Pengoperasian kembali Leviathan terjadi di tengah serangkaian serangan di sekitar Timur Tengah. Beberapa jam setelah Presiden AS Donald Trump mengeluarkan ancaman baru terhadap infrastruktur Iran untuk menekan Teheran agar memulai negosiasi perdamaian, Republik Islam melancarkan serangan baru yang menyebabkan kebakaran di kilang minyak dan merusak pembangkit listrik dan pabrik desalinasi air di Kuwait.
Fasilitas pengolahan gas utama di Abu Dhabi juga menghentikan operasinya setelah puing-puing yang jatuh akibat intersepsi mengakibatkan kebakaran.
Newmed menyatakan dalam pengajuan dokumen pada hari Jumat bahwa penilaian awal menunjukkan penghentian produksi gas di Leviathan selama sebulan diperkirakan tidak akan berdampak signifikan terhadap arus kas yang diharapkan pada tahun 2026. Para mitra dalam proyek tersebut bermaksud untuk "memeriksa kemungkinan menerima kompensasi dari negara sehubungan dengan penghentian produksi gas."
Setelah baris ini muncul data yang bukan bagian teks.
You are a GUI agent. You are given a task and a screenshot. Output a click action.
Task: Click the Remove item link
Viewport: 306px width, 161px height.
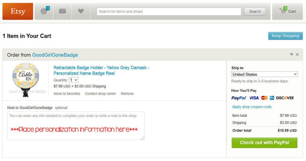click(x=127, y=94)
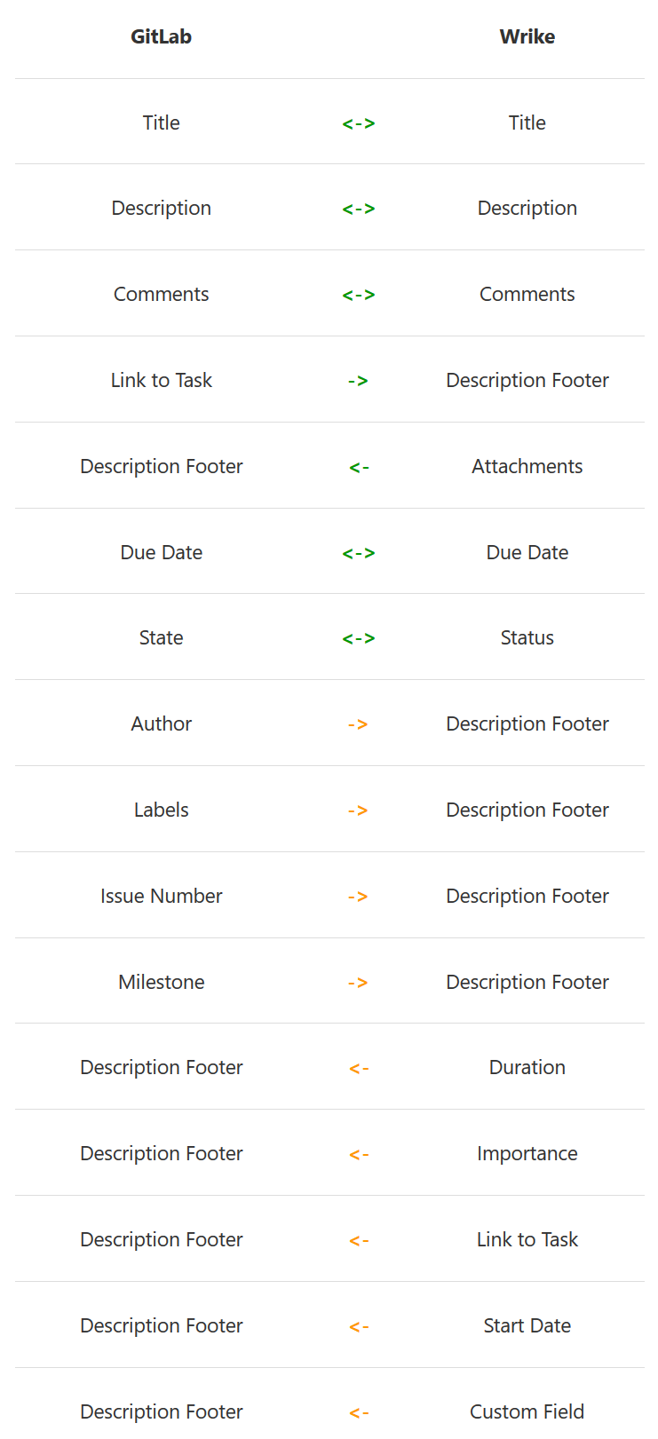This screenshot has height=1439, width=658.
Task: Select the two-way arrow in Due Date row
Action: pyautogui.click(x=359, y=553)
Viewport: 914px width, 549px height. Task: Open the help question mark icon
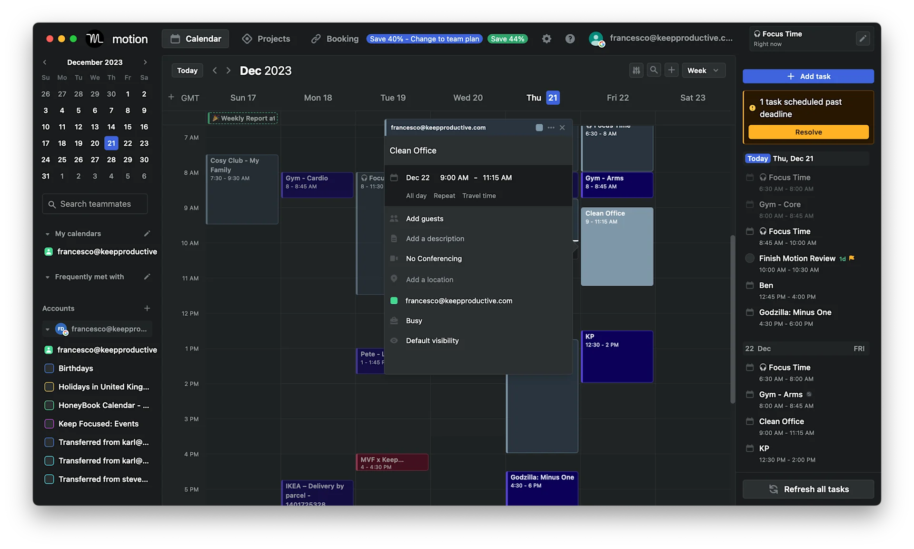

Saham Newmed di Tel Aviv naik hingga 1,6% pada Jumat. Perusahaan tersebut memegang sekitar 45% saham di Leviathan, sementara Chevron memiliki hampir 40% dan Ratio Energies sisanya.
Ladang gas Israel lainnya yang disebut Karish, yang dioperasikan oleh Energean Plc, juga diperintahkan untuk ditutup oleh pemerintah setelah perang. Operasi di sana belum dilanjutkan.